Coming back to the concept of Intelligence is an even higher-order task. It is a generalized ability to understand. In an applied manner, its the function of the appropriateness of the output of a General language model in a given situation. The way I would describe it, there is not enough reason to test the intelligence of a model until we can sort out the question of integrating the context of the receiver, which is a lot closer to the construct of Understanding.

Is the Understanding Universal?

LLMs are able to encode and decode the language in a way that preserves the generalized context and the structure of the language. As we discussed earlier, the context is borrowed from the textual representation of the context of the surrounding data, where multi-head attention is used to approximate the meaning of the prompt. We also discussed that the representation of the “real-life environment” (truth) is only partially captured in the textual context, which limits the ability of text-only LLM to resolve a good response to a prompt.

Going one step ahead, we know that every person has a unique set of environmental representations. Those who live in cities respond to the same question in a different way than those who live in rural areas. However, the answers by both of them are appropriate from their own contextual point of view. Another example is those who are compassionate vs. those who lack compassion/empathy react to the same situations differently. However, from their own point of view, they are both correct. This is where we start discussing the boundaries of subjective and objective AGI. An AGI is likely to be more objectively appropriate than subjectively appropriate without non-textual context.

I can say that the “process” of understanding is universal. However, the “outcome” of understanding is subjective. There is a fine boundary between subjective and objective inference. Training on too much personalized environmental (non-textual) information may increase subjective accuracy but lose objective generalizability. This increases the onus of being correct while within the context of objectivity. Otherwise, it will likely be an echo chamber where the model produces outputs that a user wants to receive.

The Paradox of Understanding Language

So, here we are.. the “language” provides the means to express the output of understanding. The “understanding” is the process (encoding reading/listening + adding environmental context) of generating a thought (encoded) representation of the output. The “language” is used to decode the output of understanding into another presentation that fits the construct of language. These words are spoken/written to express the thought/understanding.

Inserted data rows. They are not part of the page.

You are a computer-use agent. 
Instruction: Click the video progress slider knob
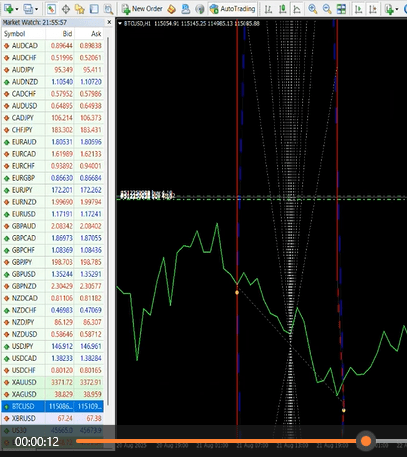(366, 441)
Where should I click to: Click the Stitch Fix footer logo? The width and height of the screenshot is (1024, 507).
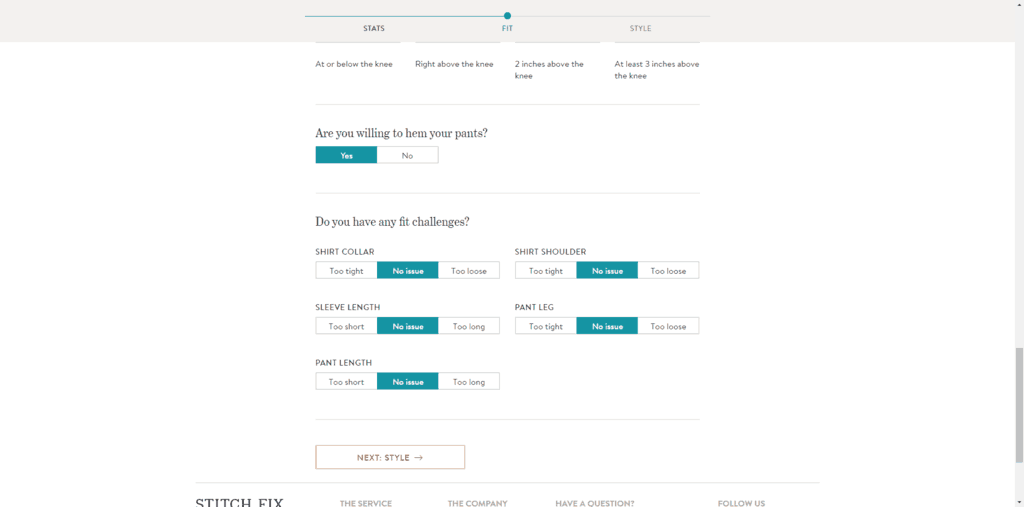[x=240, y=502]
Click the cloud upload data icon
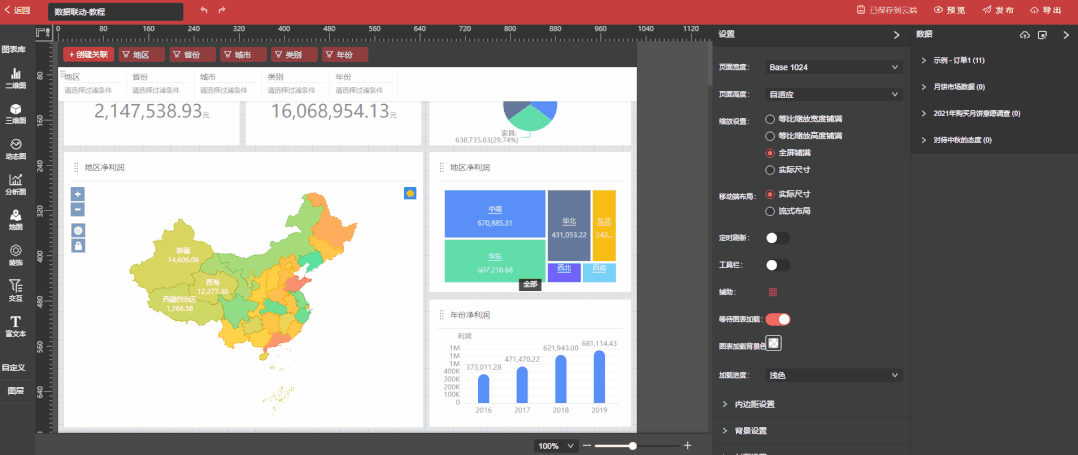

Although the LLM may be able to complete the task of encoding and decoding outputs of understanding. It may also be able to inject limited context carried from the historical use of similar text into the decoding process. It will likely just produce a generalized output that sounds good but is likely not operational. To complete the definition of Intelligence, the LLM needs to have the ability to explore out-of-the-bounds of training space. Until then, although the LLM can regurge the definition of “Understanding”, it won't be able to define it.